Daesh – étrange fin de partie dans le Nord-Est syrien

Daesh – étrange fin de partie dans le Nord-Est syrien
 Michel Duclos
Auteur
Expert Résident principal et Conseiller spécial - Géopolitique et Diplomatie

Le 10 juin 2014, la foudre s’abattait sur le monde : Mossoul, la seconde ville d’Irak, était tombée aux mains d’une organisation djihadiste que l’on appelait encore à l’époque l’Etat Islamique en Irak et au Levant. Son chef, Abu-Bakr al-Baghdadi, allait quelques jours plus tard se proclamer Calife. En janvier de la même année, l’Etat Islamique s’était emparé de la ville de Raqqa, en Syrie, et en juillet, un mois après Mossoul, le groupe djihadiste prenait une autre ville syrienne des bords de l’Euphrate, Deir es-Zor.

Daesh, comme les autorités françaises prirent l’habitude d’appeler la nouvelle organisation, fut ainsi capable de contrôler un vaste territoire, disposant de ressources, notamment pétrolières, entre le Tigre et l’Euphrate. Elle abolissait la frontière irako-syrienne qui datait de l’époque mandataire. Elle créait une forme d’entité étatique, imposant à tous les habitants une théocratie particulièrement intransigeante, tout en utilisant les méthodes et certains cadres de l’ancien parti Baath irakien et en développant une politique de communication extrêmement moderne. Des djihadistes venus d’Europe, d’Afrique du Nord, d’Asie affluèrent.

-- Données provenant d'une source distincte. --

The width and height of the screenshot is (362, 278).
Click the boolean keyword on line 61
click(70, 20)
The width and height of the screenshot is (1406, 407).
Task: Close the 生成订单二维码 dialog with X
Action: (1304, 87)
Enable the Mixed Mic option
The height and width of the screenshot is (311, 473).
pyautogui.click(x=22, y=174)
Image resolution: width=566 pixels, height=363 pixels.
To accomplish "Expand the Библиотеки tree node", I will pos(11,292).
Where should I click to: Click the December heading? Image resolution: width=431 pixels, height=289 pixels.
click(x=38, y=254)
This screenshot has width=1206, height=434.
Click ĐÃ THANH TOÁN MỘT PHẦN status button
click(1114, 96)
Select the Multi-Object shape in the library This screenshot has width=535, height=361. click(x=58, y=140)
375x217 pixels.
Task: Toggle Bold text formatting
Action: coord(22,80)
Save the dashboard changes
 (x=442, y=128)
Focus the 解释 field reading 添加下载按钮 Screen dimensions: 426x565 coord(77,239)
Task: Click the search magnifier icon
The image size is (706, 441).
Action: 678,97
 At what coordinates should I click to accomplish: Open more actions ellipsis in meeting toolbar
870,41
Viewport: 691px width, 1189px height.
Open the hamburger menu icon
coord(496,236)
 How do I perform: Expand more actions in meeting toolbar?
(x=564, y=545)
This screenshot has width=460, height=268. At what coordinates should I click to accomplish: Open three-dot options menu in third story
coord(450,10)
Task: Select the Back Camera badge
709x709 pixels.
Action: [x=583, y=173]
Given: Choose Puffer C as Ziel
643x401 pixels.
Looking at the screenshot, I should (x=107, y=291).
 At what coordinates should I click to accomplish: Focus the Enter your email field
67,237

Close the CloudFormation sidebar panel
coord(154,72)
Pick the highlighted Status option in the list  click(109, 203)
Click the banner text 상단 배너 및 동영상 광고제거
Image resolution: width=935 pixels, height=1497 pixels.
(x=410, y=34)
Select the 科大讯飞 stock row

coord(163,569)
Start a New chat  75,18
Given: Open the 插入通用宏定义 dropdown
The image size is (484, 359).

Les exactions barbares contre la population, notamment certaines minorités (Yazidis), les meurtres ignobles hypermédiatisés, les attentats en Europe, tout cela devint une réalité quotidienne pendant des mois.

Pourquoi, compte tenu de l’image d’horreur absolue qui s’attache à cette organisation, la victoire contre Daesh n’est-elle pas davantage célébrée dans les capitales occidentales ?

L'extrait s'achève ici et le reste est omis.